Sindrome da Burn Out?

  • Il Burn Out, correggetemi se sbaglio, è la condizione per la quale si affronta il proprio lavoro e la propria vita in maniera terribilmente passiva e distaccata, come se non fosse la nostra, diventandone di fatto spettatori di tutto ciò che succede. Premetto che io faccio un lavoro estremamente stressante e ho anche fatto corsi sul benessere psicologico, tuttavia, nonostante questo, ultimamente mi sento molto annoiato, mi pesa fare qualsiasi cosa, anche uscire di casa, se posso evito, qualsiasi evento esterno mi disturba come se fosse un macigno insopportabile. Non credo di essere in Burn Out, quella probabilmente è una condizione molto più grave della mia, ma egualmente mi sembra difficile uscire da questa situazione. Voi conoscete il fenomeno?

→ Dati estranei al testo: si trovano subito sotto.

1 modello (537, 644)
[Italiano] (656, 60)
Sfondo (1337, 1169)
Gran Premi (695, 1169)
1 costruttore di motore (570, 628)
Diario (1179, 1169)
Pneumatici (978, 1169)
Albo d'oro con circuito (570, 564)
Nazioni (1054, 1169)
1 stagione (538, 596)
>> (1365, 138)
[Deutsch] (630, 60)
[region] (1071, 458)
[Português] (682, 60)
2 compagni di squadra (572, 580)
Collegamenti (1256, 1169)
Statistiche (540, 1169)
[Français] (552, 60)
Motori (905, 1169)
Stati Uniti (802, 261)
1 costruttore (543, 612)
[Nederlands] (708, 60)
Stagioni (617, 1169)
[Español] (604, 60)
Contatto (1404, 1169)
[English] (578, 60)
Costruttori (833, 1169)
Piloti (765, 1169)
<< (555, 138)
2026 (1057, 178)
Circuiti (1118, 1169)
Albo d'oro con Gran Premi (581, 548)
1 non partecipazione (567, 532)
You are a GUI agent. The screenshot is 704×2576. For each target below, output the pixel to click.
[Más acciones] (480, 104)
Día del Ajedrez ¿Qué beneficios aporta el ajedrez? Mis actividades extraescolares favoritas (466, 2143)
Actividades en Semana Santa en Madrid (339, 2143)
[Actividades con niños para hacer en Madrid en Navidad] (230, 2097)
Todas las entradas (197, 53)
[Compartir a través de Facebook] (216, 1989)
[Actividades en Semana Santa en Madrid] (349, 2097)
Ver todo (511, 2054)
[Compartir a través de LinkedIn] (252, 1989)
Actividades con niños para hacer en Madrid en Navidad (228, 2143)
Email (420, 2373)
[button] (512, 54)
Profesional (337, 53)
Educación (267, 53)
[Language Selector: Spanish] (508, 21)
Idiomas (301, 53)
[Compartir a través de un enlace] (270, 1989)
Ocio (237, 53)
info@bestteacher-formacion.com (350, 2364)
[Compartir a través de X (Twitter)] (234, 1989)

  • Ciao, non conosco il fenomeno. L'ho sentito nominare, ma sinceramente non ho mai approfondito.


    Detto questo, mi ritrovo molto in ciò che hai scritto. Ho pure io la continua e terribile sensazione di essere spettatore della mia vita, sono totalmente annoiato dal mio lavoro (anch'esso piuttosto stressante), anzi direi che sono proprio schifato.


    Addirittura ormai, se posso, evito pure di uscire e di incontrare colleghi e clienti.


    Arrivo alla fine della giornata con la consapevolezza di aver buttato via, per l'ennesima volta, un pezzettino della mia vita e questo accade ormai da tanti, troppi mesi.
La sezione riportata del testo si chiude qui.